EVALUATING THE ORIGIN OF HIGH-AMPLITUDE CARBON ISOTOPE EXCURSIONS IN TONIAN TO CRYOGENIAN CARBONATES OF AUSTRALIA

Carbon isotope records from Neoproterozoic carbonates are characterized by two features that are largely unique to the era: (1) prolonged periods with high δ¹³C_carb values and (2) high amplitude departures to negative δ¹³C_carb values. In studies that interpret these features as recording global perturbations, they form the backbone of stratigraphic correlation. Recent challenges to the validity of Neoproterozoic carbon-isotope records as a proxy for the global inorganic carbon pool have focused on feature (2) being a result of local or diagenetic processes while taking feature (1) to be a robust portion of the record. Two of these negative shifts, the Bitter Springs Stage and the Trezona Anomaly, are currently of critical importance to stratigraphic correlations for the first 365 million years of the Neoproterozoic. One argument for attributing these anomalies to global perturbations focuses on their occurrence on multiple continents. While this argument is potentially powerful, the current paucity of radiometric age constraints from many sections renders it circular. Pairing chemostratigraphic records with physical stratigraphy from many parallel sections in Australian basins, we use geologically-focused arguments, without the ambiguity of global correlation, to evaluate the primary nature of the excursions. In the Bitter Springs Formation of central Australia, the shape of δ¹³C_carb variability across the Bitter Springs Stage is tightly consistent across more than 400 km--both in uplifted sediments and those that remain at depth.

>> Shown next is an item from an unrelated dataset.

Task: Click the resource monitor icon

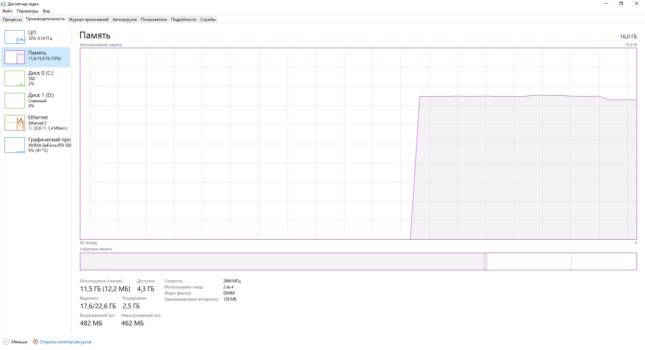Action: [x=36, y=342]
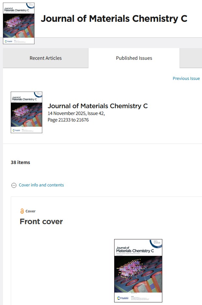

Similar basin-scale reproducibility is found for the Trezona Anomaly in South Australia. The replicability of δ¹³C_carb trends on such scales is difficult to reconcile with the negative values being wholly attributable to diagenesis. Across the Bitter Springs Stage organic carbon isotope values shift sympathetically, suggesting significant changes to the composition of dissolved inorganic carbon. While organic carbon isotope values do not vary in the Trezona Formation, erosional truncation of the anomaly by Marinoan ice sheets suggests that the δ¹³C_carb excursion is a primary low-temperature feature. In general, primary porosity due to varying lithofacies does not exert a control on observed δ¹³C_carb values, but can be correlated to more variable values for δ¹⁸O_carb.